A menos de um mês do encerramento da Campanha Nacional de Vacinação contra a Influenza, Pernambuco enfrenta um cenário preocupante: apenas 25% do público prioritário foram imunizados contra gripe até agora. O índice, bem abaixo da meta de 90% estabelecida pelo Ministério da Saúde, acende um alerta não apenas sobre a adesão da população, mas também sobre os limites das estratégias adotadas pelo poder público
Ao todo, foram aplicadas pouco mais de 554 mil doses, diante de um universo estimado de 3,7 milhões de pessoas nos grupos prioritários. Entre eles, estão crianças pequenas, gestantes e idosos.
Os dados mostram que a baixa cobertura não é homogênea: gestantes apresentam adesão de 41,8%; crianças (21,2%) e idosos (25,8%) também estão significativamente desprotegidos. "Esses segmentos apresentam maior suscetibilidade a complicações decorrentes da influenza, como hospitalizações e óbitos, o que torna a vacinação uma medida essencial de proteção", destaca a superintendente de Imunizações da Secretaria Estadual de Saúde (SES-PE), Magda Costa
"A vacina contra a influenza é segura, eficaz e ofertada gratuitamente por meio do Sistema Único de Saúde (SUS). Ela está disponível nas salas de vacinação em todos os municípios pernambucanos. A imunização contribui não apenas para a proteção individual, mas também para a redução da circulação viral e, consequentemente, para a diminuição da pressão sobre a rede de saúde", acrescenta Magda.

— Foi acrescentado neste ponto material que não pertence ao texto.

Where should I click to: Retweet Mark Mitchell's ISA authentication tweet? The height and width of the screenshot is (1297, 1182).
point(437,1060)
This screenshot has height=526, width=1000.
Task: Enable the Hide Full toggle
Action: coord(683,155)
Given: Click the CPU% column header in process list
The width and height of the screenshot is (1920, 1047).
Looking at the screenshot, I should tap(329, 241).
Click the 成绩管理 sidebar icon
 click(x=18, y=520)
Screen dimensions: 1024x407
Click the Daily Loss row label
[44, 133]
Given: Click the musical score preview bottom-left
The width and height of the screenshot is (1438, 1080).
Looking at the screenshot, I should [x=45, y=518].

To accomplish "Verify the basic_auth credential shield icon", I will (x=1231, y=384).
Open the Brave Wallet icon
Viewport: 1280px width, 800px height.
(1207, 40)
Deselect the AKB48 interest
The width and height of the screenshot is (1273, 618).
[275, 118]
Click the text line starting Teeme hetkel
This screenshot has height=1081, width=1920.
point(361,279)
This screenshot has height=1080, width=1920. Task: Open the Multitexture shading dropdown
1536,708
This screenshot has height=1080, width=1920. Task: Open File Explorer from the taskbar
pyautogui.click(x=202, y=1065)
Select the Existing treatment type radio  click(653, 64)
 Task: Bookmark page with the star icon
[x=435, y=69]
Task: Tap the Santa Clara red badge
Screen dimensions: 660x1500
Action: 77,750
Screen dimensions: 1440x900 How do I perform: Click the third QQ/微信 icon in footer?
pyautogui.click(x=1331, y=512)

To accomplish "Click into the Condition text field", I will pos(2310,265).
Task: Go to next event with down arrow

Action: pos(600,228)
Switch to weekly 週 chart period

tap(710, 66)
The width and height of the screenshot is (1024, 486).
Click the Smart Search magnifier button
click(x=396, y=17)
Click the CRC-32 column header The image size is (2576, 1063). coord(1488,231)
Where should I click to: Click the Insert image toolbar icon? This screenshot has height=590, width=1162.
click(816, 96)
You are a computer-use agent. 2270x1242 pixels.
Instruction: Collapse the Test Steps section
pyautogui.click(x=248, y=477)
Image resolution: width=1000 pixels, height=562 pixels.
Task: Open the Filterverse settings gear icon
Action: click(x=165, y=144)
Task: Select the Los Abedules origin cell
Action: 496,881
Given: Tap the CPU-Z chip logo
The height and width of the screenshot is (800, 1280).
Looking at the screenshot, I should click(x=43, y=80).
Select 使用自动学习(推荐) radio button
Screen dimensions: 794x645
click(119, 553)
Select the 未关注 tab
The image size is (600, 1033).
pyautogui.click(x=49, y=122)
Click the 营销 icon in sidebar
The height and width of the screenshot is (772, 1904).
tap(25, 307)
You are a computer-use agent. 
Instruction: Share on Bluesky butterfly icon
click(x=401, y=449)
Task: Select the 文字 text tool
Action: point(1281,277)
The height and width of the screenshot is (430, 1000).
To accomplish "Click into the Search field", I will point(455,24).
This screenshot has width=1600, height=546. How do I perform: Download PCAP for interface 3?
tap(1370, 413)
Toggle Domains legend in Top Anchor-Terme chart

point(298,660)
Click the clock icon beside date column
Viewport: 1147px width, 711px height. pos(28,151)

Embora o governo de Pernambuco intensifique o discurso sobre a segurança e eficácia da vacina, especialistas costumam apontar que campanhas baseadas apenas em apelos institucionais têm alcance limitado diante de um contexto mais complexo.
Fatores como desinformação, percepção reduzida de risco, dificuldades de acesso e até fadiga vacinal (desmotivação ou até resistência das pessoas em relação às campanhas de imunização) ajudam a explicar por que campanhas como a da gripe, mesmo com vacina disponível, às vezes não alcançam a cobertura esperada.
Além disso, a dependência de estratégias tradicionais, como convocação espontânea da população às unidades de saúde, pode não ser suficiente para reverter o quadro.
Apesar de ações complementares, como vacinação em escolas, horários estendidos e busca ativa, ainda há dúvidas sobre a efetividade e a capilaridade dessas iniciativas, especialmente em áreas periféricas e rurais
Outro ponto crítico é a janela da campanha. Realizada em um período que antecede o pico das doenças respiratórias, a vacinação depende de uma adesão rápida para surtir efeito coletivo.
Com a cobertura atual, o Estado já sente a pressão na rede hospitalar e unidades de pronto atendimento, com o aumento de consultas e internações justamente durante os meses mais chuvosos, quando a circulação de vírus respiratórios tende a crescer.
A insistência na responsabilização individual (com orientações para que a população procure os postos de saúde) também levanta questionamentos. Para analistas em saúde pública, a baixa cobertura pode refletir falhas estruturais mais amplas, como comunicação pouco segmentada, falta de engajamento comunitário e dificuldades logísticas ainda não superadas.
O Estado, por meio do Programa Estadual de Imunizações, informa que estimula os municípios na realização de diversas ações de intensificação, seja por meio de ações de busca ativa vacinal, visita casa a casa, vacinação em grandes centros urbanos, em escolas e/ou horários alternativos de atendimento à população.
"Reforçamos sempre a necessidade, junto aos gestores municipais, da realização do monitoramento dos grupos considerados mais vulneráveis, principalmente nesse período mais chuvoso que é propício para novos adoecimentos", diz Magda.